*WORK TO COMPLETE*: What do the lines from the top of the data through the line with "[OneDay Việt Nam" say? Quote them exactly and include both ends.

Segment Start: EXERCISE MATERIALS

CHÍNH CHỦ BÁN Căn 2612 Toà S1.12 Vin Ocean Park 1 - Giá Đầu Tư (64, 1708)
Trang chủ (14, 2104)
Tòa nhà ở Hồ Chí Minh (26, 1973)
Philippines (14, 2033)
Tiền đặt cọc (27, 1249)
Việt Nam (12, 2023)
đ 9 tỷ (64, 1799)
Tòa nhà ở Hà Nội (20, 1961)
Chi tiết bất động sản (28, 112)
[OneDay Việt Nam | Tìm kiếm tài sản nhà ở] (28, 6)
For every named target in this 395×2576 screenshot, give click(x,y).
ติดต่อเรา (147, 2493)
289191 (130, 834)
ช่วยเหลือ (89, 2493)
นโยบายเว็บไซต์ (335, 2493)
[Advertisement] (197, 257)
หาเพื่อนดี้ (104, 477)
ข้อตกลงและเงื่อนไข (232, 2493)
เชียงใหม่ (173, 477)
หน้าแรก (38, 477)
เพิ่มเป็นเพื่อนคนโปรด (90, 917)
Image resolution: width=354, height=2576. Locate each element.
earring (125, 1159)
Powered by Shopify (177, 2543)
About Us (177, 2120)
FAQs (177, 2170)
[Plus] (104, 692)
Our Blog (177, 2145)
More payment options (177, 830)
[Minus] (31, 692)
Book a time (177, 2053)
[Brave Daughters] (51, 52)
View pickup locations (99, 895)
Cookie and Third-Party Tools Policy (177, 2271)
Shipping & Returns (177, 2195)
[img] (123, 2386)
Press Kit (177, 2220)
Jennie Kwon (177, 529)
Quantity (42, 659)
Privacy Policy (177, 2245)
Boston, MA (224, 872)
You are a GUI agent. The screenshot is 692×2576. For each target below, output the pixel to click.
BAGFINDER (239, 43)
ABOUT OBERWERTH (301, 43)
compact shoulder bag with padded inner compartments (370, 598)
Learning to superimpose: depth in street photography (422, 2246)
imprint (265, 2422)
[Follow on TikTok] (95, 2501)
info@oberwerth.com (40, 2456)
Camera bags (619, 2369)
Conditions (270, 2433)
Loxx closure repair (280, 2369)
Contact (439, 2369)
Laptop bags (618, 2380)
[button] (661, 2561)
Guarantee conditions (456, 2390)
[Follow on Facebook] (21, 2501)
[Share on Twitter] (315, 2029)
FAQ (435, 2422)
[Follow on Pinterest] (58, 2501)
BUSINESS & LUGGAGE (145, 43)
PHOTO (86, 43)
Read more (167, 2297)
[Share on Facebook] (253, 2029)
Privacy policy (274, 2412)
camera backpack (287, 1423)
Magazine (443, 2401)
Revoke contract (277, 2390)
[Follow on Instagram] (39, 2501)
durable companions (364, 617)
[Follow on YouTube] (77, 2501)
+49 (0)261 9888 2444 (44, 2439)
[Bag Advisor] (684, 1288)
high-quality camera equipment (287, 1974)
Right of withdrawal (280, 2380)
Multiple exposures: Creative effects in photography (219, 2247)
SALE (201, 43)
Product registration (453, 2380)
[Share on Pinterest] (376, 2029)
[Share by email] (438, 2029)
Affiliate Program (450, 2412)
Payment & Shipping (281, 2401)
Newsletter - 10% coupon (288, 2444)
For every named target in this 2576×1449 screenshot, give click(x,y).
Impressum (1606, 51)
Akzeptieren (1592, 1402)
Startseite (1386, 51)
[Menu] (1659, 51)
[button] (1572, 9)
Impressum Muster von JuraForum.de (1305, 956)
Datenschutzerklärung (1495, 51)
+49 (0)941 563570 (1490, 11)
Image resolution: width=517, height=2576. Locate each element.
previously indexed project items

Segment End: EXERCISE MATERIALS

*WRITTEN RESPONSE*:
CHÍNH CHỦ BÁN Căn 2612 Toà S1.12 Vin Ocean Park 1 - Giá Đầu Tư (64, 1708)
Trang chủ (14, 2104)
Tòa nhà ở Hồ Chí Minh (26, 1973)
Philippines (14, 2033)
Tiền đặt cọc (27, 1249)
Việt Nam (12, 2023)
đ 9 tỷ (64, 1799)
Tòa nhà ở Hà Nội (20, 1961)
Chi tiết bất động sản (28, 112)
[OneDay Việt Nam | Tìm kiếm tài sản nhà ở] (28, 6)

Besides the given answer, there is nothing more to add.